"I wouldn't know, it's a new model."

Take the fuse out? Out of him? The fuse—

"Maybe we could hit the eye-lenses with bullets."

No—no. With smashed eye-lenses he would be blind, like Miss Babs. How could he guide her through the village traffic if his eye-lenses were broken?

"Don't get too close! It might jump at us!"

Now bullets were thudding against Toory. He thought for an instant one of them had hit an eye-lens. But it was only the metal plate of his forehead. The bullets sang after him as he flung Higgins' body down, and fled up into the darkness of the rocky cliff....

The dawn was approaching and still, somewhere up in the rocky darkness, Model 2 RY was crouching.

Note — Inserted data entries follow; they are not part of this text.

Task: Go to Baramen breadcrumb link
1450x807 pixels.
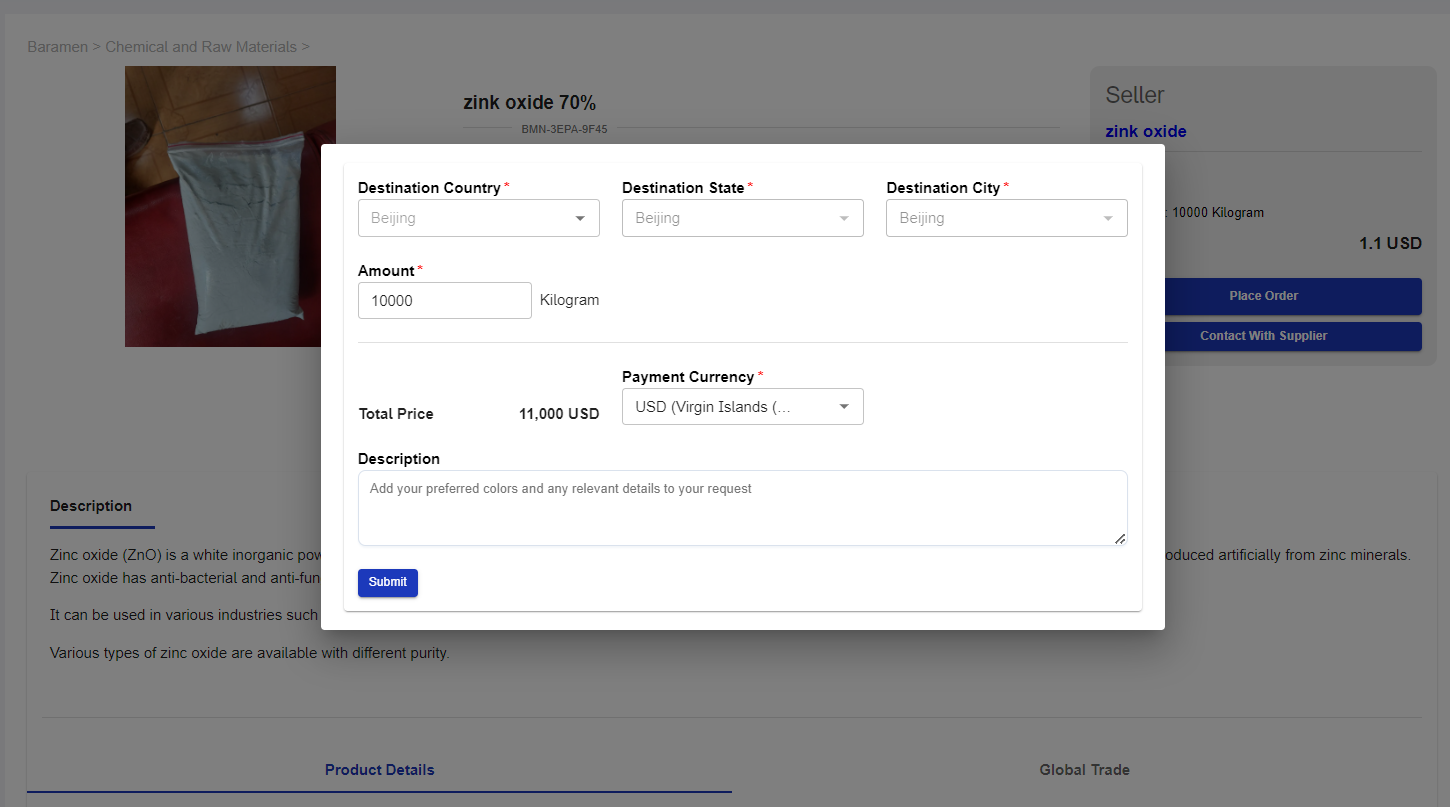Action: (x=57, y=47)
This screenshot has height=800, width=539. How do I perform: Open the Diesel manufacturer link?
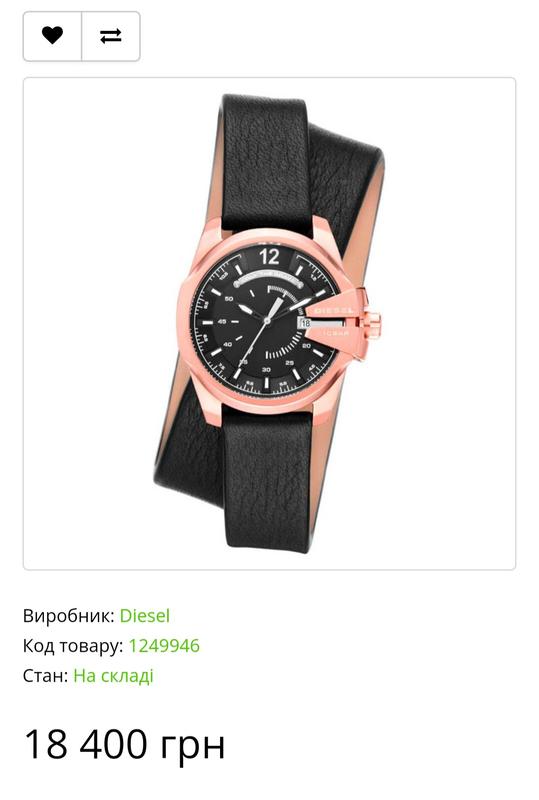(144, 616)
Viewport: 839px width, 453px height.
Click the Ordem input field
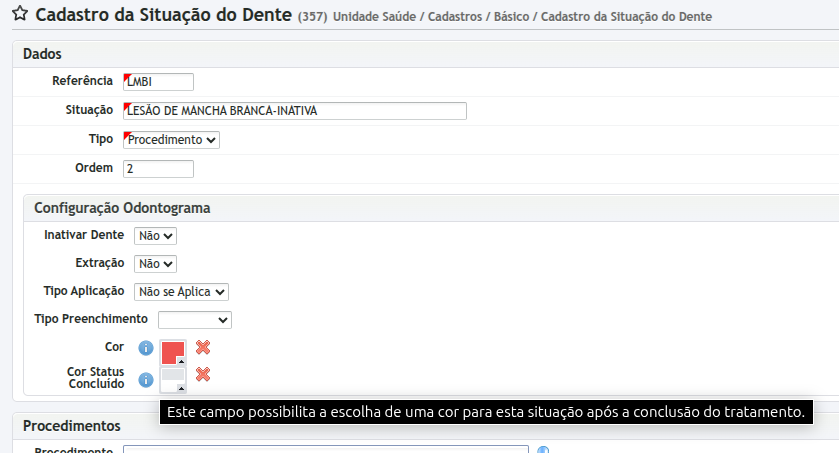click(x=158, y=169)
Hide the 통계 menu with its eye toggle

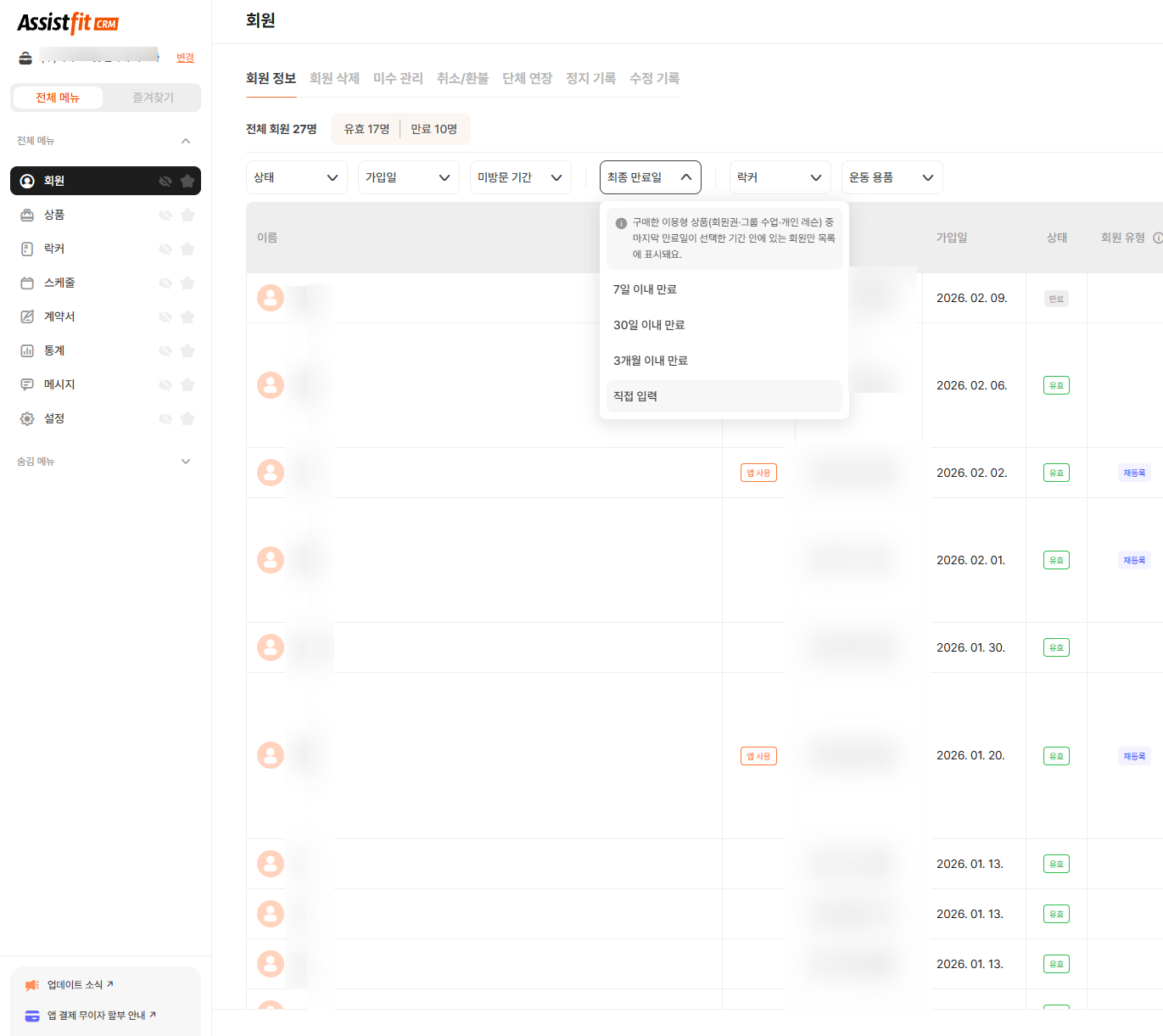point(165,350)
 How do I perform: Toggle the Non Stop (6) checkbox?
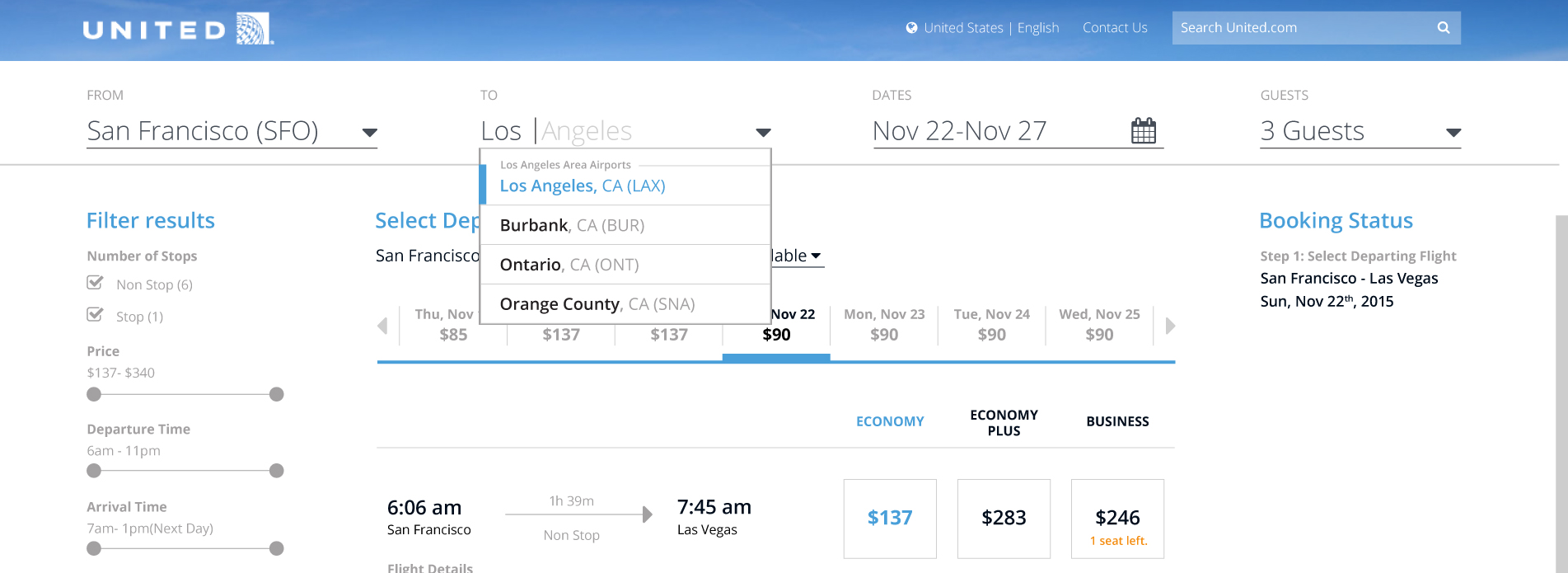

Everyone knew that he could not have taken refuge elsewhere, for the cliff had been surrounded. James Erg had been summoned, and had arrived in an Erg truck. Doret, too, had been hastily sent for. And there was a swarm of police.

Erg stood with Doret, a little apart from the men in uniform. The grey-haired scientist was pale, frightened and awed. "This model of yours," Erg said, "is fortunately the only one of its kind I've sold, Doret. I'll refund your money, of course, and never make another 2 RY robot. I dare not do anything else."

Babs had talked with her father; and the hysterical, stricken Mary Higgins had confessed the theft of the diamond-string, and revealed where her husband had hidden it. Everyone knew all of the circumstances now.

"It encountered so many problems so far afield from its training," James Erg was saying. "It's understandable, in a way, but I never anticipated anything like this."